Goal of the exercise: Reproduce all of the lines below, substituting "screen-control agent" for every occurrence of "computer-use agent" and leaving everything else unchanged.

------ Input for this task ------

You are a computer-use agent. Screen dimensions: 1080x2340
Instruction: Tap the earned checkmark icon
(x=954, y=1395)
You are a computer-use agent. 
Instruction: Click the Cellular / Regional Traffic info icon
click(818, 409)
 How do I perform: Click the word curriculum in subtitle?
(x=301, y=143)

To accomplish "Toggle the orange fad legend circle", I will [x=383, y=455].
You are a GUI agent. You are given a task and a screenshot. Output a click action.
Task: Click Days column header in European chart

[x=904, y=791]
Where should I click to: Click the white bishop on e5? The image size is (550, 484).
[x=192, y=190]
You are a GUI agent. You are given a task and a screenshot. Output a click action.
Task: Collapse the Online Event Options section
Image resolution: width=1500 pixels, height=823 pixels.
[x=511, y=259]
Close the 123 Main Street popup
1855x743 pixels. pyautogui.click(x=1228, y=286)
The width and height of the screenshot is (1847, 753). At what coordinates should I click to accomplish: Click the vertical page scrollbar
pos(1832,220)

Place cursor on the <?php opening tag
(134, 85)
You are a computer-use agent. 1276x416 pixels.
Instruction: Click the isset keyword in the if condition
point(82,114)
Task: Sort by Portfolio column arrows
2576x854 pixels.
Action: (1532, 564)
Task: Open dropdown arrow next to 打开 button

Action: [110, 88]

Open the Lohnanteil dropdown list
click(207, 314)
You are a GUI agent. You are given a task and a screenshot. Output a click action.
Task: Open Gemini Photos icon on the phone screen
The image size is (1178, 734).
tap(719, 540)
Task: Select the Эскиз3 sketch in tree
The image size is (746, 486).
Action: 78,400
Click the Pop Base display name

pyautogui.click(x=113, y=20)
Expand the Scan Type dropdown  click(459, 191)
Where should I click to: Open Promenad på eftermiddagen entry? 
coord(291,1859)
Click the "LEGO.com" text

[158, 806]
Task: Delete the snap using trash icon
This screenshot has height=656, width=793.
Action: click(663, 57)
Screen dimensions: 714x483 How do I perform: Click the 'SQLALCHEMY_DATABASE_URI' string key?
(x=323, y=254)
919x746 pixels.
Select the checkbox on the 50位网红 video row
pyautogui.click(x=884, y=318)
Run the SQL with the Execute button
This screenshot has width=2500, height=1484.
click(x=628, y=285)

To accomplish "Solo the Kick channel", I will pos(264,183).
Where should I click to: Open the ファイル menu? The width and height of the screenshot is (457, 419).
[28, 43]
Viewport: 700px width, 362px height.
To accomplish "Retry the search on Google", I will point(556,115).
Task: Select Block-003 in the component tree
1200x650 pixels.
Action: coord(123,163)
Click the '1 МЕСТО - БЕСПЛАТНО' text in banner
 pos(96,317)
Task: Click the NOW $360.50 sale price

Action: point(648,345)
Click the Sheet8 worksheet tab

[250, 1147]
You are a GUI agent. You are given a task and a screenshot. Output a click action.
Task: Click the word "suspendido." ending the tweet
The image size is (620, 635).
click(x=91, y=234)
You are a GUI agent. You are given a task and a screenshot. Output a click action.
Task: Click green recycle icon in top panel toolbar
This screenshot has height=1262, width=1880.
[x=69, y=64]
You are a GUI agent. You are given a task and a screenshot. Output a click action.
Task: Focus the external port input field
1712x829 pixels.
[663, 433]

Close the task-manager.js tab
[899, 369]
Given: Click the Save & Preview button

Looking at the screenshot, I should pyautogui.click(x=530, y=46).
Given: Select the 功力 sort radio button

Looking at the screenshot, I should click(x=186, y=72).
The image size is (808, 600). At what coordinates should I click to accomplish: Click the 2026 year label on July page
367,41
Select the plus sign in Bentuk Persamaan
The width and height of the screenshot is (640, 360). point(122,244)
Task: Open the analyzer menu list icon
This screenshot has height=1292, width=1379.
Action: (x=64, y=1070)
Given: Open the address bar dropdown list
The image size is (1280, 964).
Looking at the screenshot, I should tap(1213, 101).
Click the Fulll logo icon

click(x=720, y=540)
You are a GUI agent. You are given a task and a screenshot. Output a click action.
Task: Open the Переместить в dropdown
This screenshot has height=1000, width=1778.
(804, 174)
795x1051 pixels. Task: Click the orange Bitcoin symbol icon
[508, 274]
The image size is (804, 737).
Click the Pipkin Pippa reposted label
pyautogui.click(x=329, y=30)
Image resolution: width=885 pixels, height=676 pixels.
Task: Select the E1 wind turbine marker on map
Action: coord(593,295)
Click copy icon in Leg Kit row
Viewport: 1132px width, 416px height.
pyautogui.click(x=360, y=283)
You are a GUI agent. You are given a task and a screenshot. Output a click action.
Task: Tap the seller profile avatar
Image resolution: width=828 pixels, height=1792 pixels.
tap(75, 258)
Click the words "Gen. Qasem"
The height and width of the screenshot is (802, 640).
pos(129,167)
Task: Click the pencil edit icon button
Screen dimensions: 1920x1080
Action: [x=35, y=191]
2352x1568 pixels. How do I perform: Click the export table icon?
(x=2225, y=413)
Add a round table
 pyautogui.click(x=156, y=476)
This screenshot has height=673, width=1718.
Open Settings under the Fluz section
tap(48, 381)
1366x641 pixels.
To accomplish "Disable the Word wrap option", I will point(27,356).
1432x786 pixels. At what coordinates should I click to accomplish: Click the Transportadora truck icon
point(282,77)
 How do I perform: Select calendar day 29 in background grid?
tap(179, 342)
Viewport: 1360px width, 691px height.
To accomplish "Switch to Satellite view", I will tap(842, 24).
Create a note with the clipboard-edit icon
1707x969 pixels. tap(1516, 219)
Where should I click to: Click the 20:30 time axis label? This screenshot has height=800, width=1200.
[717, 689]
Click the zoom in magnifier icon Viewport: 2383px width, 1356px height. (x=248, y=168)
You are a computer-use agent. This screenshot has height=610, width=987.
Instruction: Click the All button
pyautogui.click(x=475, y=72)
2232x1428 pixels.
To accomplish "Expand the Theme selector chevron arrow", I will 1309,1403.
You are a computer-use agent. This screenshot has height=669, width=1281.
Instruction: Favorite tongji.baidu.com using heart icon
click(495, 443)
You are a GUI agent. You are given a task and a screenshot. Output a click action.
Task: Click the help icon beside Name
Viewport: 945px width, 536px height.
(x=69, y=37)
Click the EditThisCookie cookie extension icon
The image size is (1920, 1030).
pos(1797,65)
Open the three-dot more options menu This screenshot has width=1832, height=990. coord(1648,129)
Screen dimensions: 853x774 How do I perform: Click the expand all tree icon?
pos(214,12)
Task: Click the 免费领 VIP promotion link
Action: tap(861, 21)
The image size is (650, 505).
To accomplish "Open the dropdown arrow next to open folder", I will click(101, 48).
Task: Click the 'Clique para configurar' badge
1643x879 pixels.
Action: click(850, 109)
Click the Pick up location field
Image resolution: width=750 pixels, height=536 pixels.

------

The response:
You are a screen-control agent. Screen dimensions: 1080x2340
Instruction: Tap the earned checkmark icon
(x=954, y=1395)
You are a screen-control agent. 
Instruction: Click the Cellular / Regional Traffic info icon
click(818, 409)
 How do I perform: Click the word curriculum in subtitle?
(x=301, y=143)

To accomplish "Toggle the orange fad legend circle", I will [x=383, y=455].
You are a GUI agent. You are given a task and a screenshot. Output a click action.
Task: Click Days column header in European chart

[x=904, y=791]
Where should I click to: Click the white bishop on e5? The image size is (550, 484).
[x=192, y=190]
You are a GUI agent. You are given a task and a screenshot. Output a click action.
Task: Collapse the Online Event Options section
Image resolution: width=1500 pixels, height=823 pixels.
[x=511, y=259]
Close the 123 Main Street popup
1855x743 pixels. pyautogui.click(x=1228, y=286)
The width and height of the screenshot is (1847, 753). At what coordinates should I click to accomplish: Click the vertical page scrollbar
pos(1832,220)

Place cursor on the <?php opening tag
(134, 85)
You are a screen-control agent. 1276x416 pixels.
Instruction: Click the isset keyword in the if condition
point(82,114)
Task: Sort by Portfolio column arrows
2576x854 pixels.
Action: (1532, 564)
Task: Open dropdown arrow next to 打开 button

Action: [110, 88]

Open the Lohnanteil dropdown list
click(207, 314)
You are a GUI agent. You are given a task and a screenshot. Output a click action.
Task: Open Gemini Photos icon on the phone screen
The image size is (1178, 734).
tap(719, 540)
Task: Select the Эскиз3 sketch in tree
The image size is (746, 486).
Action: 78,400
Click the Pop Base display name

pyautogui.click(x=113, y=20)
Expand the Scan Type dropdown  click(459, 191)
Where should I click to: Open Promenad på eftermiddagen entry? 
coord(291,1859)
Click the "LEGO.com" text

[158, 806]
Task: Delete the snap using trash icon
This screenshot has height=656, width=793.
Action: click(663, 57)
Screen dimensions: 714x483 How do I perform: Click the 'SQLALCHEMY_DATABASE_URI' string key?
(x=323, y=254)
919x746 pixels.
Select the checkbox on the 50位网红 video row
pyautogui.click(x=884, y=318)
Run the SQL with the Execute button
This screenshot has width=2500, height=1484.
click(x=628, y=285)

To accomplish "Solo the Kick channel", I will pos(264,183).
Where should I click to: Open the ファイル menu? The width and height of the screenshot is (457, 419).
[28, 43]
Viewport: 700px width, 362px height.
To accomplish "Retry the search on Google", I will point(556,115).
Task: Select Block-003 in the component tree
1200x650 pixels.
Action: coord(123,163)
Click the '1 МЕСТО - БЕСПЛАТНО' text in banner
 pos(96,317)
Task: Click the NOW $360.50 sale price

Action: point(648,345)
Click the Sheet8 worksheet tab

[250, 1147]
You are a GUI agent. You are given a task and a screenshot. Output a click action.
Task: Click the word "suspendido." ending the tweet
The image size is (620, 635).
click(x=91, y=234)
You are a GUI agent. You are given a task and a screenshot. Output a click action.
Task: Click green recycle icon in top panel toolbar
This screenshot has height=1262, width=1880.
[x=69, y=64]
You are a GUI agent. You are given a task and a screenshot. Output a click action.
Task: Focus the external port input field
1712x829 pixels.
[663, 433]

Close the task-manager.js tab
[899, 369]
Given: Click the Save & Preview button

Looking at the screenshot, I should pyautogui.click(x=530, y=46).
Given: Select the 功力 sort radio button

Looking at the screenshot, I should click(x=186, y=72).
The image size is (808, 600). At what coordinates should I click to accomplish: Click the 2026 year label on July page
367,41
Select the plus sign in Bentuk Persamaan
The width and height of the screenshot is (640, 360). point(122,244)
Task: Open the analyzer menu list icon
This screenshot has height=1292, width=1379.
Action: (x=64, y=1070)
Given: Open the address bar dropdown list
The image size is (1280, 964).
Looking at the screenshot, I should tap(1213, 101).
Click the Fulll logo icon

click(x=720, y=540)
You are a GUI agent. You are given a task and a screenshot. Output a click action.
Task: Open the Переместить в dropdown
This screenshot has height=1000, width=1778.
(804, 174)
795x1051 pixels. Task: Click the orange Bitcoin symbol icon
[508, 274]
The image size is (804, 737).
Click the Pipkin Pippa reposted label
pyautogui.click(x=329, y=30)
Image resolution: width=885 pixels, height=676 pixels.
Task: Select the E1 wind turbine marker on map
Action: coord(593,295)
Click copy icon in Leg Kit row
Viewport: 1132px width, 416px height.
pyautogui.click(x=360, y=283)
You are a GUI agent. You are given a task and a screenshot. Output a click action.
Task: Tap the seller profile avatar
Image resolution: width=828 pixels, height=1792 pixels.
tap(75, 258)
Click the words "Gen. Qasem"
The height and width of the screenshot is (802, 640).
pos(129,167)
Task: Click the pencil edit icon button
Screen dimensions: 1920x1080
Action: [x=35, y=191]
2352x1568 pixels. How do I perform: Click the export table icon?
(x=2225, y=413)
Add a round table
 pyautogui.click(x=156, y=476)
This screenshot has height=673, width=1718.
Open Settings under the Fluz section
tap(48, 381)
1366x641 pixels.
To accomplish "Disable the Word wrap option", I will point(27,356).
1432x786 pixels. At what coordinates should I click to accomplish: Click the Transportadora truck icon
point(282,77)
 How do I perform: Select calendar day 29 in background grid?
tap(179, 342)
Viewport: 1360px width, 691px height.
To accomplish "Switch to Satellite view", I will tap(842, 24).
Create a note with the clipboard-edit icon
1707x969 pixels. tap(1516, 219)
Where should I click to: Click the 20:30 time axis label? This screenshot has height=800, width=1200.
[717, 689]
Click the zoom in magnifier icon Viewport: 2383px width, 1356px height. (x=248, y=168)
You are a screen-control agent. This screenshot has height=610, width=987.
Instruction: Click the All button
pyautogui.click(x=475, y=72)
2232x1428 pixels.
To accomplish "Expand the Theme selector chevron arrow", I will 1309,1403.
You are a screen-control agent. This screenshot has height=669, width=1281.
Instruction: Favorite tongji.baidu.com using heart icon
click(495, 443)
You are a GUI agent. You are given a task and a screenshot. Output a click action.
Task: Click the help icon beside Name
Viewport: 945px width, 536px height.
(x=69, y=37)
Click the EditThisCookie cookie extension icon
The image size is (1920, 1030).
pos(1797,65)
Open the three-dot more options menu This screenshot has width=1832, height=990. coord(1648,129)
Screen dimensions: 853x774 How do I perform: Click the expand all tree icon?
pos(214,12)
Task: Click the 免费领 VIP promotion link
Action: tap(861, 21)
The image size is (650, 505).
To accomplish "Open the dropdown arrow next to open folder", I will click(101, 48).
Task: Click the 'Clique para configurar' badge
1643x879 pixels.
Action: click(850, 109)
Click the Pick up location field
Image resolution: width=750 pixels, height=536 pixels.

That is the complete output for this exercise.